> [PROVIDED TEXT]:
(begin)
Still a bit alpha functionality.
- Flares are now rendering using Cg to be able to give them more light. The 'color' property
of a flare should now be in klux, so a value of around 'color=40 40 40' should be better.
- TOD editor can now zoom in with Z key (multiple zoom levels); some curves needed precision at the low end.
- TOD exposure curve improved so things also work without auto-exposure.
- standard_mix*.cg shaders changed to put the most important texture in layer0. This was needed since
projective lighting only uses the first texture to light the scene, and that was a control texture,
giving funny black & white looks when lit. See http://www.racer.nl/reference/gpushader.htm
- Renderer now caches OpenGL's texenvmode for a small performance gain.
- Added 'reload track' console command.
- Added 'sound reverb <n>' console command. Useful in combination with trigger lines to give certain
areas of the track reverb sound. See http://www.racer.nl/reference/scripting.htm
- Carlswood sky improved (thanks to Luthobu)
 
I've checked and fixed the backfire problem; was an uninitialized variable that delay spawning particles for a looong time.
I'll check out the sliding problem tomorrow, probably need a function to give the car a good bump for good testing. Hm.

Not sure if exhaust smoke should work; I haven't worked on that.
 
View attachment 31568
I checked road_noise_threshold recently (a week ago or so) and it worked fine. The thresholds work per frequency though, perhaps that's the problem?

I'm running these settings:

road_noise=0.1
road_noise_frequency=0.4
road_noise_amplitude=1.0
road_noise_threshold=0.01

and logging with:

graph -0.1 0.1 wheel0.road_noise


This should generate a wave of 10cm for the road noise (0.1m), since it's at full amplitude (1.0), and then be cut back to 1cm (0.01m) threshold.

To me that says the curve I would see without the threshold, but anywhere that the curve goes out of 0.01m +/- then the curve becomes flattened.


The plot looks nothing like that:
View attachment 31567 graph_01.jpg

What I expect:
graph_02.jpg


What is the behaviour of the threshold I should expect?

Thanks

Dave
 
It's just dawned on me why mesh fences, and other similar objects, don't look right when viewed from angles. It's because IRL they have depth.
ok a chain-mesh fence doesn't have much depth, wire thickness, but not hair-thin as it appears in-game & then get's lod'd to nothing.
(end)
> [ACTIONS TO TAKE]:
1 - Answer these from the simulator forum text:
(a) Which key zooms in the TOD editor?
(b) What value does Dave use for road_noise_threshold?
(c) What caused the backfire problem?
2 - Please translate this sentence from the simulator forum text into Spanish: "Renderer now caches OpenGL's texenvmode for a small performance gain."
3 - Carry on the simulator forum text from its final sentence about the chain-mesh fence.
The material that comes next is separate from the simulator forum text.

> [SUPPLIED DATA]:
(begin)
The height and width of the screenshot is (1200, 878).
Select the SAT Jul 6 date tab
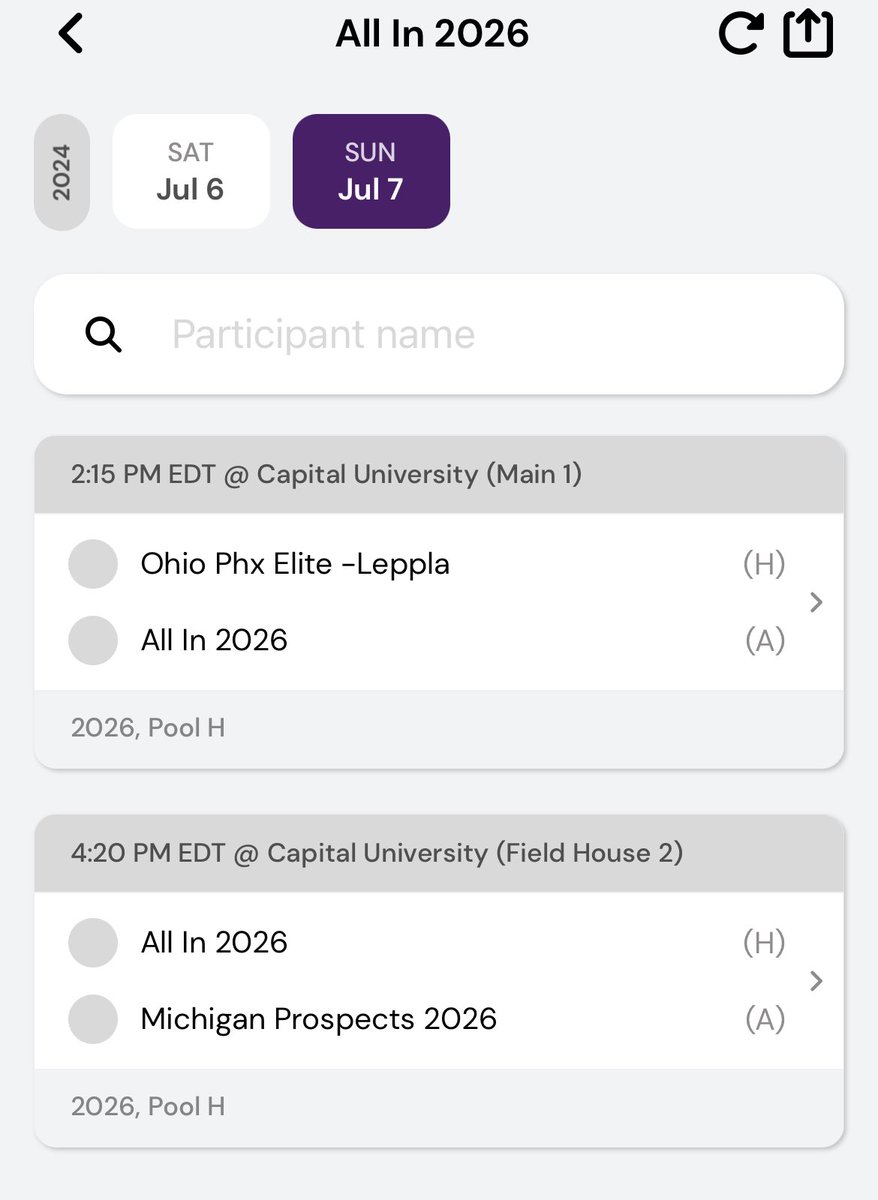(x=191, y=171)

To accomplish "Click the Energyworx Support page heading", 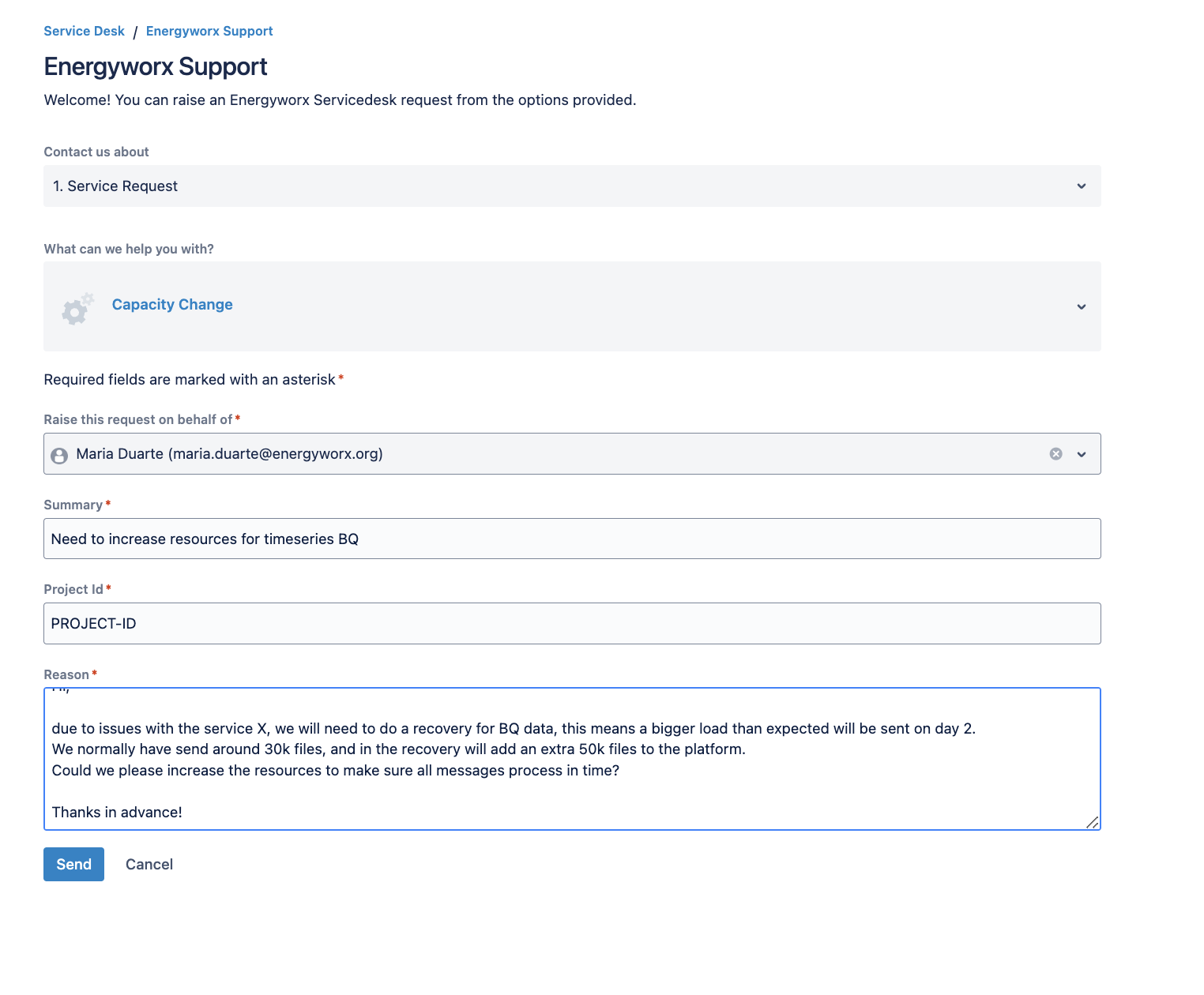I will click(x=156, y=67).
(end)
> [RESPONSES PER TASK]:
1 -
(a) The Z key.
(b) 0.01.
(c) An uninitialized variable that delayed spawning particles.

2 - El renderizador ahora almacena en caché el texenvmode de OpenGL para obtener una pequeña mejora de rendimiento.

3 -
Is there a way thru Cg we can add thickness to a tiled, alpha'd chainwire mesh texture? I suppose i'm asking for something like extrusion?
 
It's just dawned on me why mesh fences, and other similar objects, don't look right when viewed from angles. It's because IRL they have depth.
ok a chain-mesh fence doesn't have much depth, wire thickness, but not hair-thin as it appears in-game & then get's lod'd to nothing.
Is there a way thru Cg we can add thickness to a tiled, alpha'd chainwire mesh texture? I suppose i'm asking for something like extrusion?

No-can-do to extruce faces like that, or at least it would create trouble probably with collisions. Anyway, for Newton; that likes objects to be at least ~10cm thick, for collision purposes. For these fences I do create extrude triangles (without the edge faces though) for unculled objects like fences and infinitely thin guardrails for example.

v0823 being uploaded...
 
No-can-do to extruce faces like that, or at least it would create trouble probably with collisions. Anyway, for Newton; that likes objects to be at least ~10cm thick, for collision purposes. For these fences I do create extrude triangles (without the edge faces though) for unculled objects like fences and infinitely thin guardrails for example....

In Crytek Engine 2, I've been using the Parallax mapping feature & setting the shader params correctly, I could virtually set a thickness into 3D object even though they were flat.

More info : http://en.wikipedia.org/wiki/Parallax_mapping

So, it's just a matter of creating a new shader...
 
In Crytek Engine 2, I've been using the Parallax mapping feature & setting the shader params correctly, I could virtually set a thickness into 3D object even though they were flat.

More info : http://en.wikipedia.org/wiki/Parallax_mapping

So, it's just a matter of creating a new shader...

Do you ever get that close to a chain link fence, and at such a shallow angle, to notice it's not actually got depth?

Surely the poles that support the wire fence would be enough to stop you getting to such a shallow angle for this to be a problem almost all the time?


I like the idea of just using a normal map to give the fence some shadow and highlight instead... not sure how it would look but it could be pretty good?!

After all, how thick is the wire on a chain link fence? 3-4mm...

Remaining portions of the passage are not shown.